Friday, 26 July 2019

Equal - Part 2

By Mike Lundy

Part 1 of this article looked back at some famous historical conflicts staged in the name of equality, and the documents celebrated as icons of humanity's moral progress toward a more egalitarian society.

Those who led the revolutions may have used the rhetoric of egalitarianism but, while they fought for their own 'equality', they continued to believe they were superior to others, for example, indigenous people, poor men, slaves or women. The men who wrote and signed those famous documents were satisfied that things were finally hunky-dory: at last 'All men are equal'… except for those that are not.

As I said in Part 1, the 'newly equal' continued to believe in a hierarchical arrangement of humanity, they just moved up the ranking. They drew the line of people who were 'unequal' below them. This reality was captured succinctly by playwright Henry-François Becque: the defect of equality is that we desire it only with our superiors.

Far from striving for equality, history's revolutions consisted of one section of society rising up against an individual (e.g. King) or a group (e.g. the church) that was usurping their assets and food, restricting their activities or options, oppressing them with gruelling work, or generally just being brutal to maintain control and take money from them. The revolutions were actually about securing the material needs of living and a sense of dignity by ending these various abuses of power.

Still from Life of Brian where Loretta/Stan says to Reg: Don't you oppress me.Grumpy cat meme with text You're not the boss of me!

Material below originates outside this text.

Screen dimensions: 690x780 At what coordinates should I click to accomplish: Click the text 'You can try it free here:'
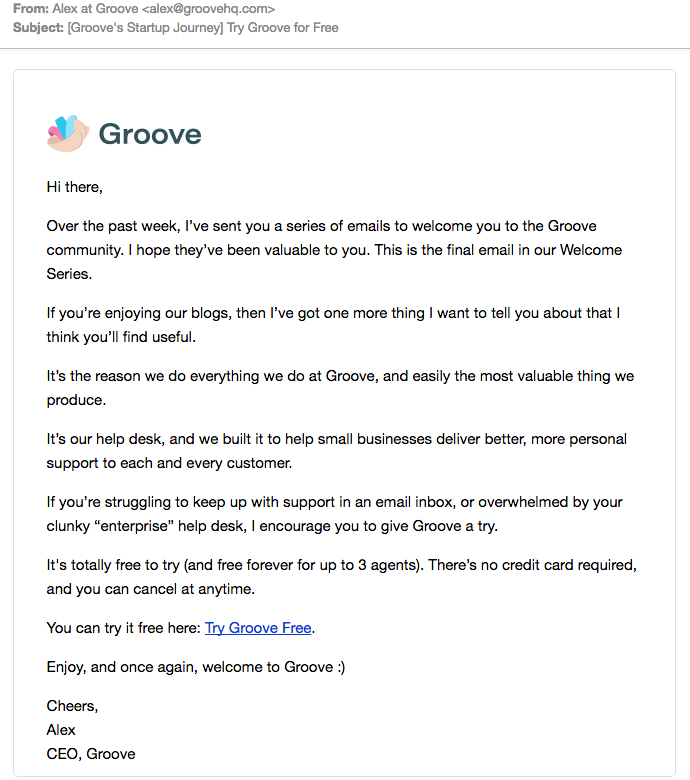[x=124, y=628]
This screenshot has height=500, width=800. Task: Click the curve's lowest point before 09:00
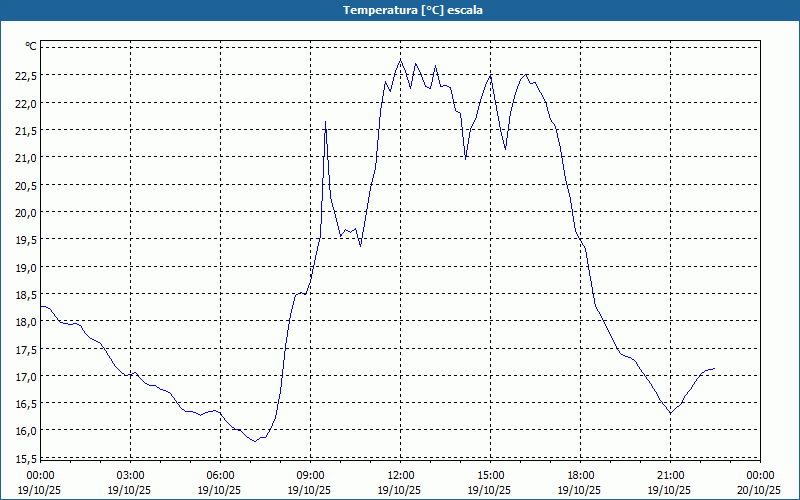[254, 440]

History's famous egalitarian revolutions were more like the school yard retort: 'You're not the boss of me' or Monty Python's 'Don't you oppress me'. 

That's a long way from a belief in equality with everyone else.


Is inequality 'natural'?

The issue of equality is one of those fundamental conflicts in ideas about humanity. On one hand is the view that a rigid and unequal social hierarchy is 'natural', 'the way it has always been' and essential for society and humanity. On the other hand, the view is that human equal status is 'natural', with those in leadership roles being greedy and selfish, purloining excessive controls, and tending to abuse their power to create and maintain the social hierarchy.

Neither position defines what natural means, but this appeal to 'nature' highlights this is a moral argument, not an argument of fact. Each position represents a belief, an assumption about the humanity.

If it's a belief or assumption, does any factual evidence help in understanding this conflict? We can look to our more distant past to critique how closely each position aligns with what we know about the development of society.

Anthropological evidence shows that humans in our pre-historical past lived in egalitarian groups. As with contemporary egalitarian peoples, leadership would have been assumed by older or stronger people, leaders in knowledge or capacity rather than having control over others. Leadership might even move between people over time - leadership was about meeting the needs at hand.

Inequality first developed with the move to agrarian societies, about 10,000 years ago, which required increased cooperation for planting and harvesting groups, building irrigation systems and tending animals. This level of organisation would have created more lasting leadership roles - leaders who determined and controlled what and when members of the group did various things. The efficiency of agriculture created surpluses that represented wealth.

Recent modelling comparing egalitarian and hierarchical groups shows the latter would have produced more food. All of those in the hierarchical groups in the modelling received more resources than those in the egalitarian groups, even when leaders took a large portion of the group's resulting surplus. The hierarchical groups thus grew faster, became more complex and even more hierarchical over time, and came to be the dominant form of human society.

So, hierarchical society and its resulting inequality was a trade-off for efficient food production. Inequality is thus an artefact of social organisation rather than an innate attribute of human nature. Control of the surplus food for trade also provided a source of potential power for the leaders. However, an hierarchy does not necessarily mean gross inequality or abuse of power. Something else changed too.

Abuse of power is natural

The few remaining contemporary egalitarian cultures have been observed to use a range of social mechanisms, like direct disapproval or ostracism, to limit individuals with ambitions for power over others, and also those unsuitable to be leaders, such as the cruel or psychopathic. These mechanisms of social control suppress both dominating individuals and undue competitiveness. It is reasonable to assume our prehistoric ancestors also managed their groups in this way.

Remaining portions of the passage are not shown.